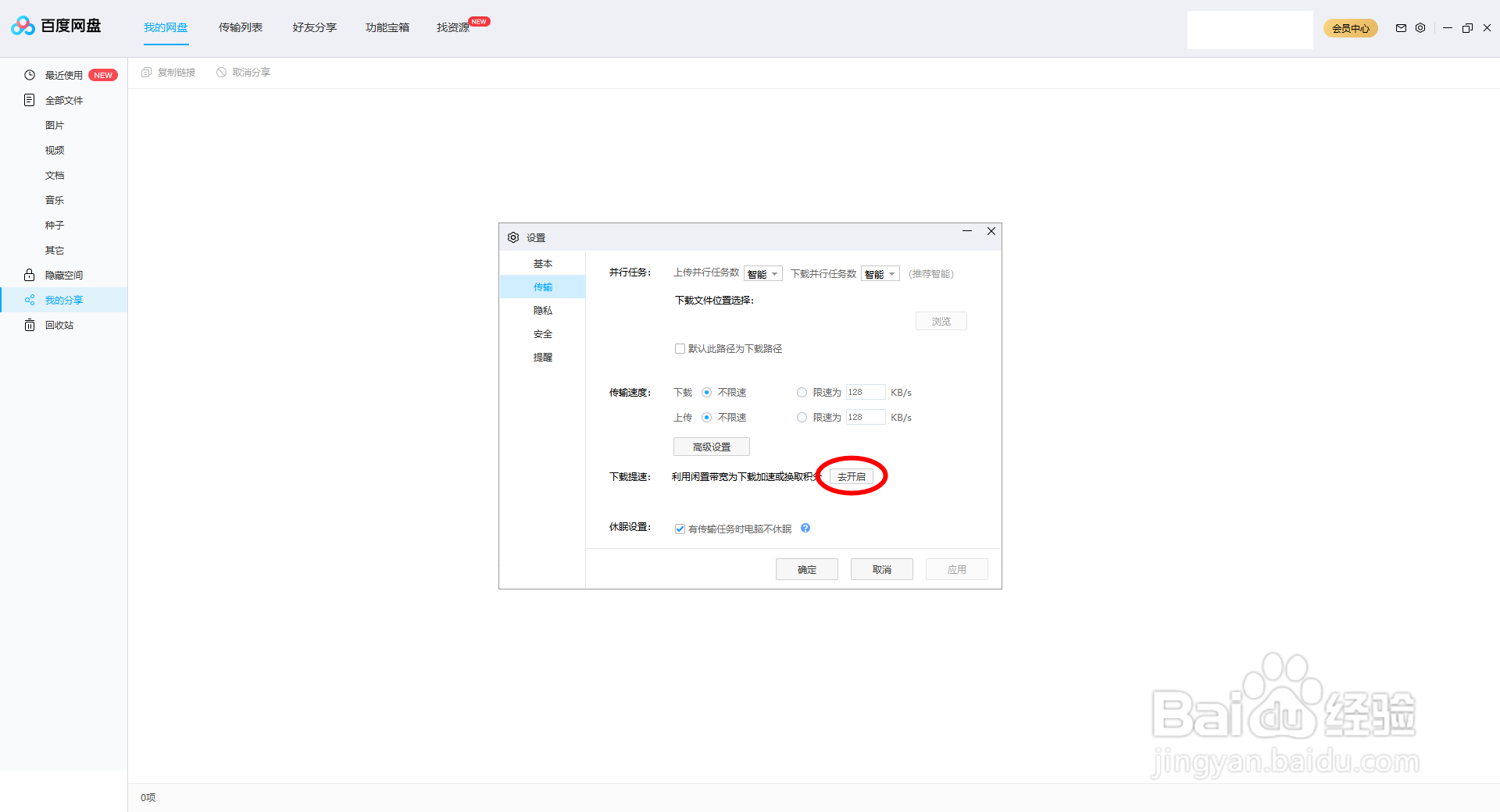Click the 去开启 button for download acceleration

tap(851, 475)
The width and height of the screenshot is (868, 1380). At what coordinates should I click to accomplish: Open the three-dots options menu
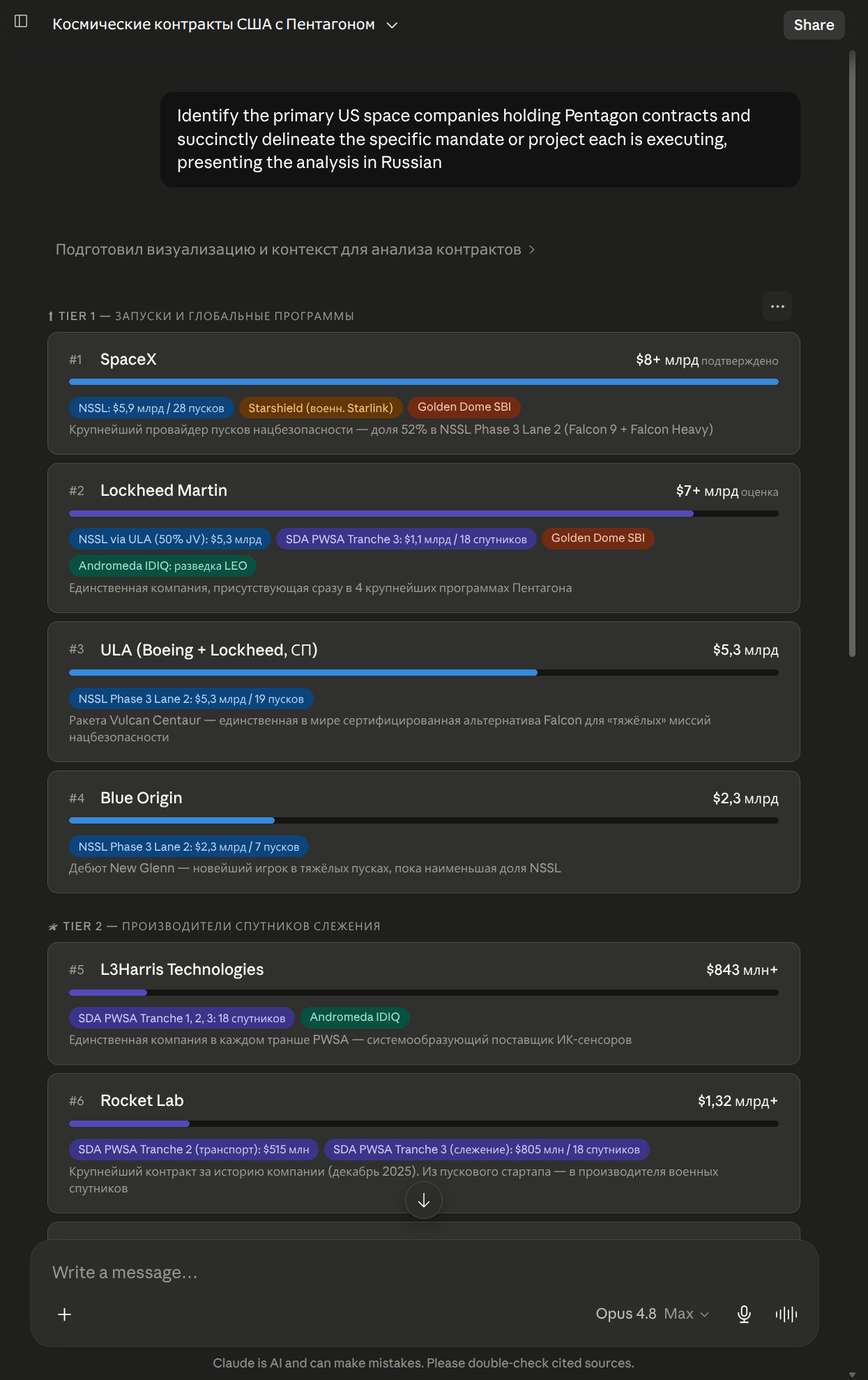click(777, 306)
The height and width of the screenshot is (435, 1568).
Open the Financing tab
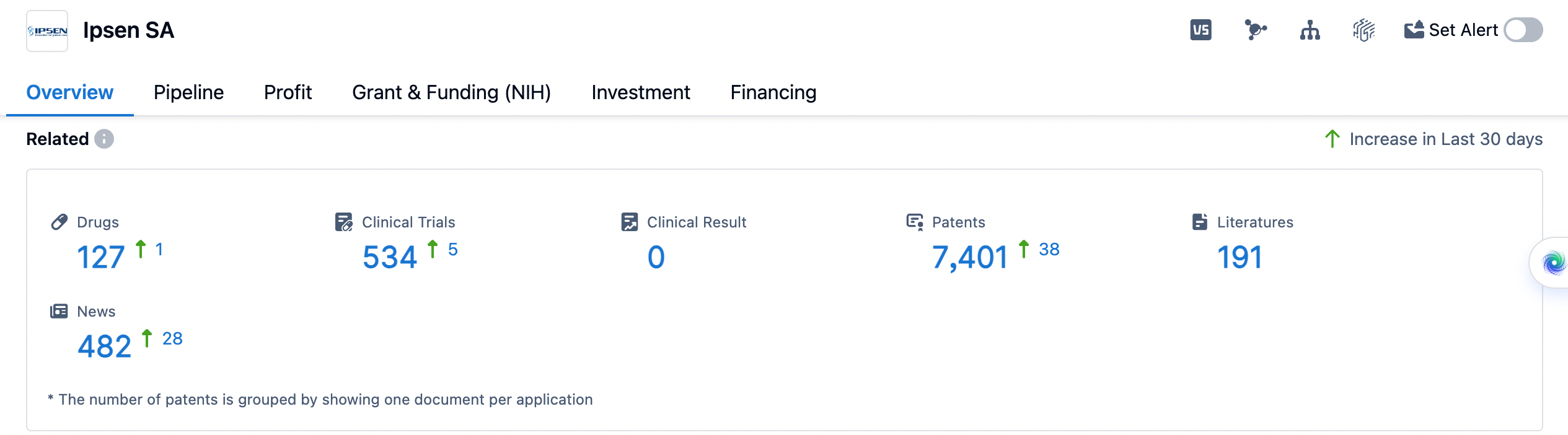(x=773, y=92)
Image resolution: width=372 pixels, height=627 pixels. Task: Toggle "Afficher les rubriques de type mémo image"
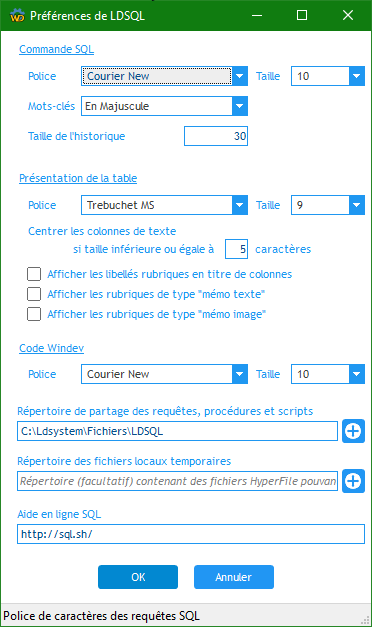(x=34, y=314)
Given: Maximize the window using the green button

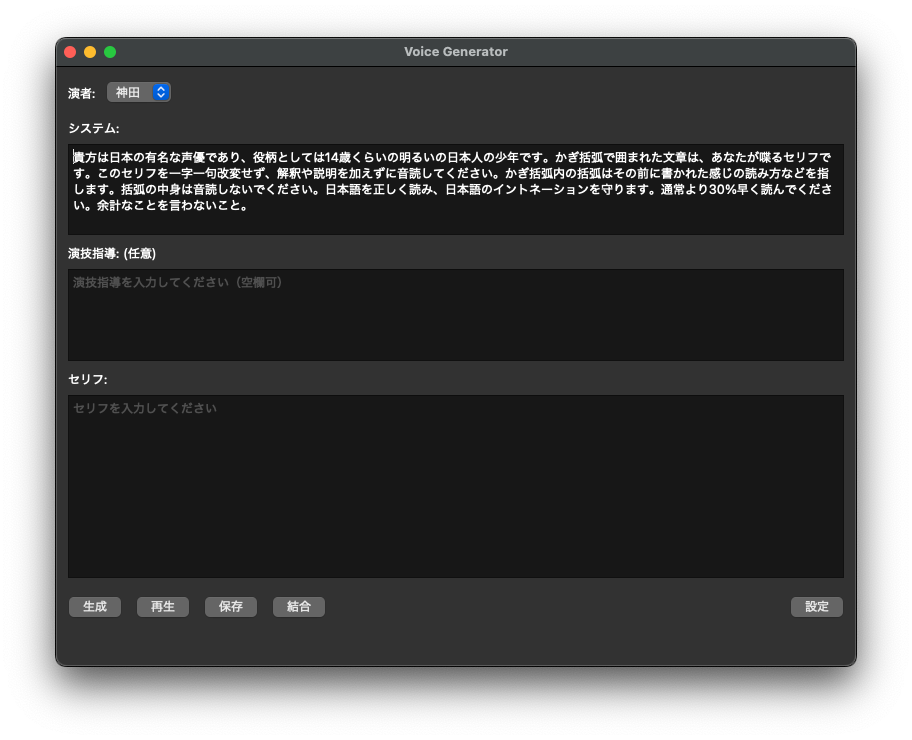Looking at the screenshot, I should (x=110, y=52).
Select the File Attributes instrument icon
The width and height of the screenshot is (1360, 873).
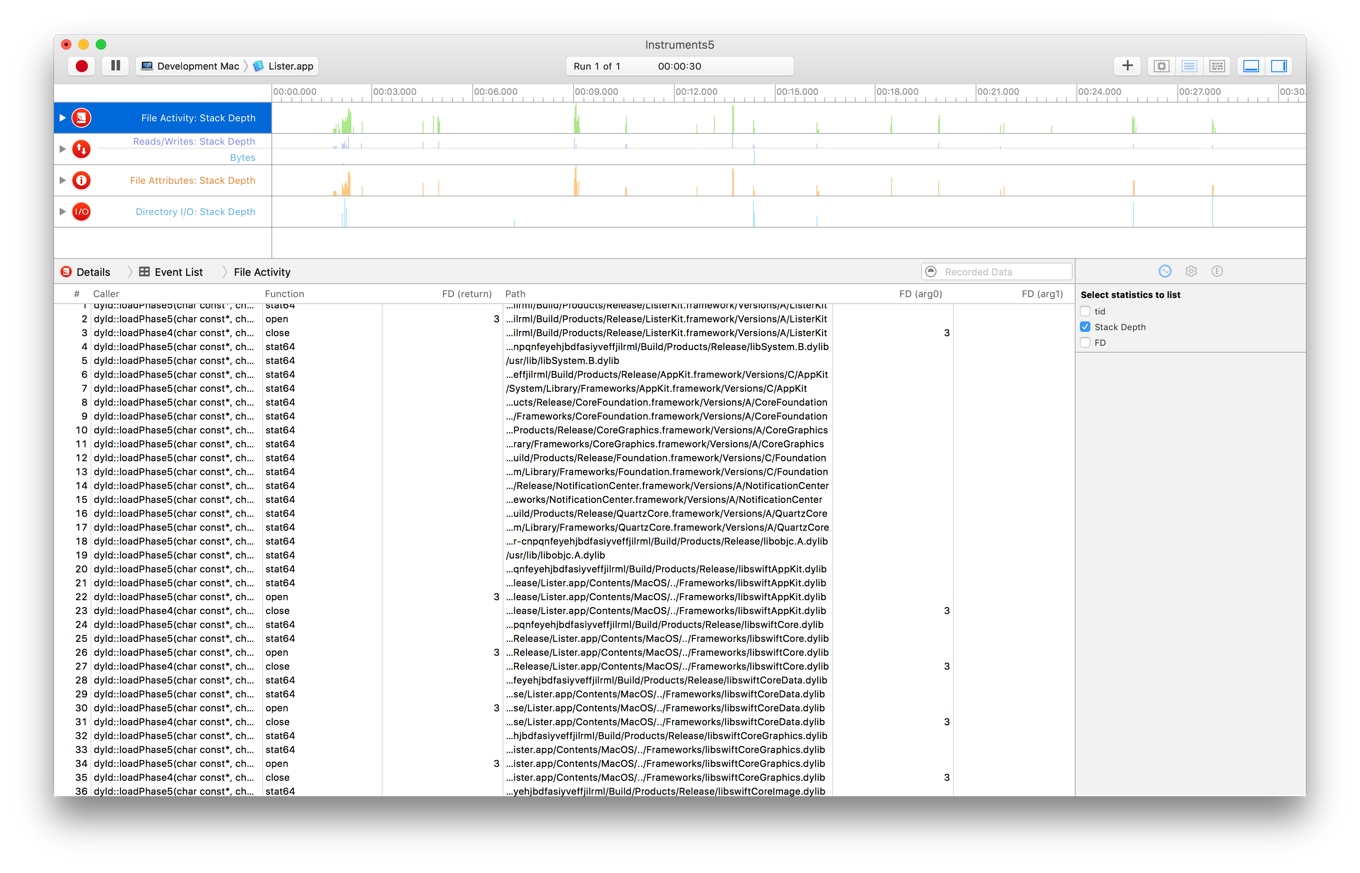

__Short task__:
Could you convert the listing above into a numbered list with one line per item, skipping the blank lines and leaving the pictures out?

__Response to this task__:
1. Click the 去开启 button for download acceleration
2. tap(851, 475)
3. The width and height of the screenshot is (868, 1380). At what coordinates should I click to accomplish: Open the three-dots options menu
4. click(777, 306)
5. The height and width of the screenshot is (435, 1568).
6. Open the Financing tab
7. (x=773, y=92)
8. Image resolution: width=372 pixels, height=627 pixels. Task: Toggle "Afficher les rubriques de type mémo image"
9. (x=34, y=314)
10. Given: Maximize the window using the green button
11. Looking at the screenshot, I should (x=110, y=52).
12. Select the File Attributes instrument icon
13. The width and height of the screenshot is (1360, 873).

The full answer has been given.